▶ _What you are asked to do_: Rewrite every line of the records below, replacing each occurrence of "Viewport" with "Window" and leaving all other text unchanged.

►

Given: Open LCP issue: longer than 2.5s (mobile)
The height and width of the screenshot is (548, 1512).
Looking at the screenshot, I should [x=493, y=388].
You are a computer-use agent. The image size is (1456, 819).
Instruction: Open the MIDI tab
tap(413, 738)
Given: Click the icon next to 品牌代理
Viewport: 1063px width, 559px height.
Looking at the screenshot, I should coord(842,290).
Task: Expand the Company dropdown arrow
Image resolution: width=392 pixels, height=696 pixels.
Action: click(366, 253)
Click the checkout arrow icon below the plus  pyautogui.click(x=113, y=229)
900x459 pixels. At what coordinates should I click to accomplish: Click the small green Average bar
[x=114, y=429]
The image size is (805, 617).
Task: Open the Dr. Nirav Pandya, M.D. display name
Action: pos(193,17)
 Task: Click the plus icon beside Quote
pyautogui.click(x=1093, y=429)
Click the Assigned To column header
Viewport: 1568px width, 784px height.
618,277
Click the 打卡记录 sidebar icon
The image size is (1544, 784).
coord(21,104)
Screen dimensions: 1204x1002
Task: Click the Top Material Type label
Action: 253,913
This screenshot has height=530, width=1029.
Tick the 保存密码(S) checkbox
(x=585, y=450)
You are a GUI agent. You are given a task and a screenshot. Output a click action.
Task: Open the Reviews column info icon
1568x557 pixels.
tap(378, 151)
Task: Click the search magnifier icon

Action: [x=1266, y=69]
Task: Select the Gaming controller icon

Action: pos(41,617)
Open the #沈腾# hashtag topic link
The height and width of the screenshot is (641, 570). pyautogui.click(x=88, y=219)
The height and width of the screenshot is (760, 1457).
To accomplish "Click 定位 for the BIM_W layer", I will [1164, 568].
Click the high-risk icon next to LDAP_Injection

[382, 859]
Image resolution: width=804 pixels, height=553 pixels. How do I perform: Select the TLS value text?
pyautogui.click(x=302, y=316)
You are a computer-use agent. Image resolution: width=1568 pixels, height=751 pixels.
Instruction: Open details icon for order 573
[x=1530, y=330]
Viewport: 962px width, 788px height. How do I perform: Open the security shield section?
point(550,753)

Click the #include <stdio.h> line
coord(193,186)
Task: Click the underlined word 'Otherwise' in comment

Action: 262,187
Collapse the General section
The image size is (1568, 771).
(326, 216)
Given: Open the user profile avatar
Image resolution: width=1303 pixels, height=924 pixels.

◄

▶ _Correct result_:
Given: Open LCP issue: longer than 2.5s (mobile)
The height and width of the screenshot is (548, 1512).
Looking at the screenshot, I should [x=493, y=388].
You are a computer-use agent. The image size is (1456, 819).
Instruction: Open the MIDI tab
tap(413, 738)
Given: Click the icon next to 品牌代理
Window: 1063px width, 559px height.
Looking at the screenshot, I should coord(842,290).
Task: Expand the Company dropdown arrow
Image resolution: width=392 pixels, height=696 pixels.
Action: click(366, 253)
Click the checkout arrow icon below the plus  pyautogui.click(x=113, y=229)
900x459 pixels. At what coordinates should I click to accomplish: Click the small green Average bar
[x=114, y=429]
The image size is (805, 617).
Task: Open the Dr. Nirav Pandya, M.D. display name
Action: pos(193,17)
 Task: Click the plus icon beside Quote
pyautogui.click(x=1093, y=429)
Click the Assigned To column header
Window: 1568px width, 784px height.
618,277
Click the 打卡记录 sidebar icon
The image size is (1544, 784).
coord(21,104)
Screen dimensions: 1204x1002
Task: Click the Top Material Type label
Action: 253,913
This screenshot has height=530, width=1029.
Tick the 保存密码(S) checkbox
(x=585, y=450)
You are a GUI agent. You are given a task and a screenshot. Output a click action.
Task: Open the Reviews column info icon
1568x557 pixels.
tap(378, 151)
Task: Click the search magnifier icon

Action: [x=1266, y=69]
Task: Select the Gaming controller icon

Action: pos(41,617)
Open the #沈腾# hashtag topic link
The height and width of the screenshot is (641, 570). pyautogui.click(x=88, y=219)
The height and width of the screenshot is (760, 1457).
To accomplish "Click 定位 for the BIM_W layer", I will [1164, 568].
Click the high-risk icon next to LDAP_Injection

[382, 859]
Image resolution: width=804 pixels, height=553 pixels. How do I perform: Select the TLS value text?
pyautogui.click(x=302, y=316)
You are a computer-use agent. Image resolution: width=1568 pixels, height=751 pixels.
Instruction: Open details icon for order 573
[x=1530, y=330]
Window: 962px width, 788px height. How do I perform: Open the security shield section?
point(550,753)

Click the #include <stdio.h> line
coord(193,186)
Task: Click the underlined word 'Otherwise' in comment

Action: 262,187
Collapse the General section
The image size is (1568, 771).
(326, 216)
Given: Open the user profile avatar
Image resolution: width=1303 pixels, height=924 pixels.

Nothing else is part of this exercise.